*Aim of the exercise:* Find the string "screenshot" in the records and copy each line where it occurs.

*Data for the task:*
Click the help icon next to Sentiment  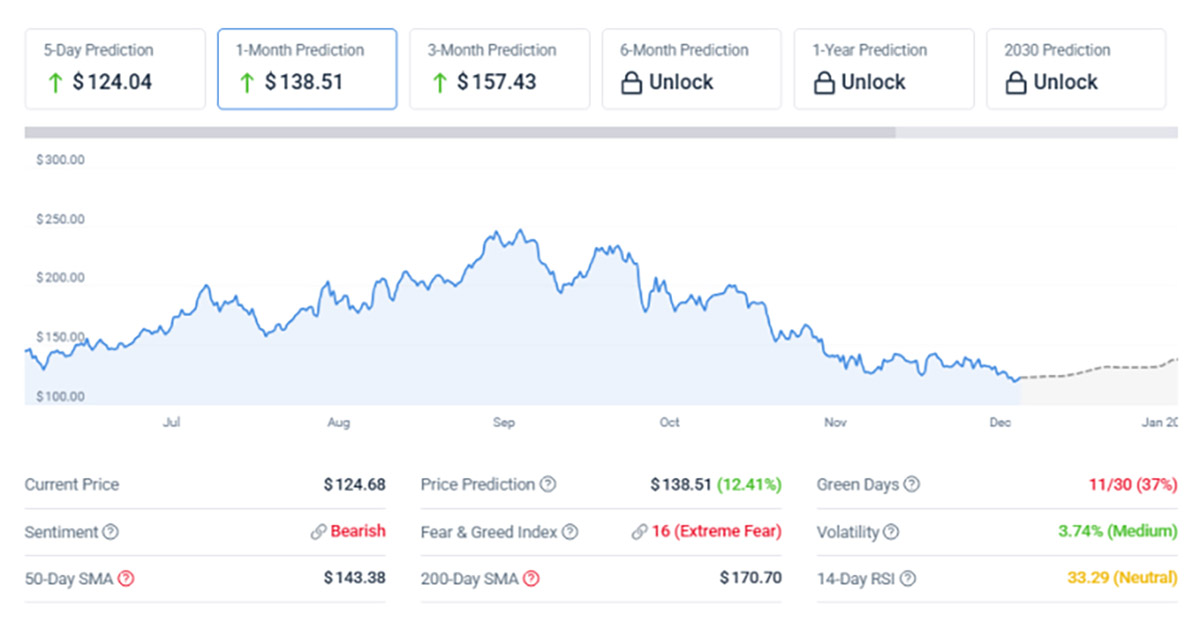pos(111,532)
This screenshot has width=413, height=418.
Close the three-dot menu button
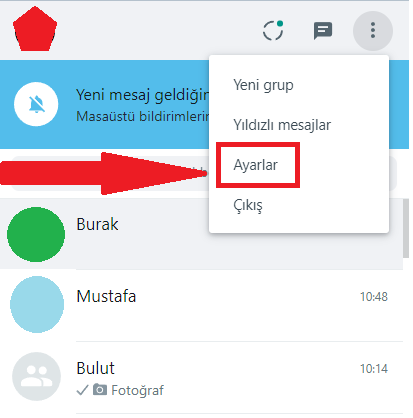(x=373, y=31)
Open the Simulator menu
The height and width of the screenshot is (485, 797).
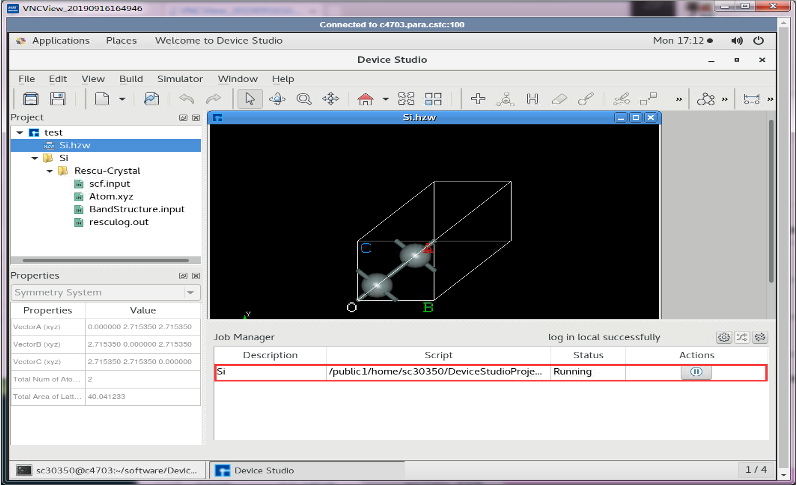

*Task result:*
This screenshot has width=413, height=418.
The height and width of the screenshot is (485, 797).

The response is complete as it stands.